90億の神の御名

この世界のほんの些細なこと

2D・3D

ある朝、何の話のついでだったか、課長が言った。
「僕が若い頃にはね、一生懸命お金をためてステレオのラジカセを買って、電車の音を撮りに行ったんだ」
あら、課長、撮り鉄みたいな感じだったんですねー、と笑ったが課長の言いたいことはそういうことではなかった。
ステレオで取ると電車が右から左へ抜ける音がきちんとその通りに聞こえるのだそうだ。そして今の技術では更に多チャンネルになり、ヘリコプターが後ろから来て前へ抜けていくような音も立体的な臨場感を持って再現出来るのだという。
「できるだけ見たまま聞こえたままを再現しようとして技術は進歩してきているんだよね。今は映画も3Dになっているけど見た?機会があったら見てご覧なさい」

そう言えばカメラ好きな父は言っていた。
「カメラっていうのは人間の目の仕組みを再現しようとしているんだよ。
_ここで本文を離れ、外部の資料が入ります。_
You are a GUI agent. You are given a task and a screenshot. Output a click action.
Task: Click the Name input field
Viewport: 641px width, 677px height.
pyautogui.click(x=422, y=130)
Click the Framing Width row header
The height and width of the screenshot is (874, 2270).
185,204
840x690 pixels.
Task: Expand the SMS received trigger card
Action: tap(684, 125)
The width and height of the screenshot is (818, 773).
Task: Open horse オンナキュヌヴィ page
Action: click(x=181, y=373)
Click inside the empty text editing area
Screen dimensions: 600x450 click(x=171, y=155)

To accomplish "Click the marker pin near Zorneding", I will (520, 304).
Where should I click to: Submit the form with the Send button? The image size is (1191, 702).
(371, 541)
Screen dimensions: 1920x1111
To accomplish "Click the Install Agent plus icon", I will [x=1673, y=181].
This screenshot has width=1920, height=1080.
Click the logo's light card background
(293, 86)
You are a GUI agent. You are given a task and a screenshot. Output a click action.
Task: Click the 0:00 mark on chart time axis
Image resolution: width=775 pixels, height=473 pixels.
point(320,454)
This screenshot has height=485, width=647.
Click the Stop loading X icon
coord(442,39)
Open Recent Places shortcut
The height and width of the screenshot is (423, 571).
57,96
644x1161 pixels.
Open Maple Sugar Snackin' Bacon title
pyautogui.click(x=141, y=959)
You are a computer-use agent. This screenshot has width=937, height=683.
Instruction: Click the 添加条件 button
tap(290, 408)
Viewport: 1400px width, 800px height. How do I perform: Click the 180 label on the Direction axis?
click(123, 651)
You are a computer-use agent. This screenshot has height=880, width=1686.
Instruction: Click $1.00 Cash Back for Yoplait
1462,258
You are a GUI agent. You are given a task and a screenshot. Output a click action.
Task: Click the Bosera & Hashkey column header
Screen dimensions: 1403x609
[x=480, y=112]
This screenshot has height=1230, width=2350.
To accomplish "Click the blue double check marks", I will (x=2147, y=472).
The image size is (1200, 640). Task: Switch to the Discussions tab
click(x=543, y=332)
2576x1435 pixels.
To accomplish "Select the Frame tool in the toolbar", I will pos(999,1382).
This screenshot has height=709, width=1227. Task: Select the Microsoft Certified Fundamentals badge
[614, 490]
シャッターを切るのはまばたきだ。でもね、なかなか人間の目と同じようにはできないんだよね。人間の目って本当にすごいんだ」
その後、自分もカメラを買って、でも風に揺れる花は上手く撮れないし、星空も夜景も月もどうしても失敗してしまいがちで、毎回「どうして見たとおりにならないのかしら」なんて思ったりする。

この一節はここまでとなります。